Las raíces de la amargura cierran las cortinas del alma impidiendo que el Sol de la Justicia ilumine y caliente el corazón. Ellas obstruyen los conductos de la existencia, impidiendo que la brisa refrescante de la gracia de Dios refrigere nuestro interior. La amargura resta color a la vida y cercena las alas de los sueños. Nos aprisiona en las arenas movedizas de la murmuración y del resentimiento, robando, matando y destruyendo la alegría de vivir. La amargura aprisiona nuestros ojos en el pasado, dejándonos paralizados.

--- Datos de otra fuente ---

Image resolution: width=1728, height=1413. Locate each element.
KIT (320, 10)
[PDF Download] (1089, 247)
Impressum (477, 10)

Mantener, de forma continuada, sentimientos de ira, resentimientos, resquemores, en fin, mantener el alma cautiva de la amargura es bloquear las fuentes de la alegría, de la paz, de la vida plena y abundante.

Es necesario comprender que no son los actos u omisiones sufridas, los silencios, las palabras o incluso los hechos practicados contra nosotros, lo que genera la amargura. Ésta es producida en nuestros corazones y es fruto de nuestra reacción, vaciada de amor, frente a aquello que nos ocurre.

Al corazón infectado por la amargura, el perdón le es imprescindible. El perdón produce asepsia mental y emocional. Quien perdona invierte en sí mismo, opta por la vida. “Tenemos que empezar a amar para no ponernos enfermos”, afirmo Sigmund Freud; y donde haya amor habrá perdón.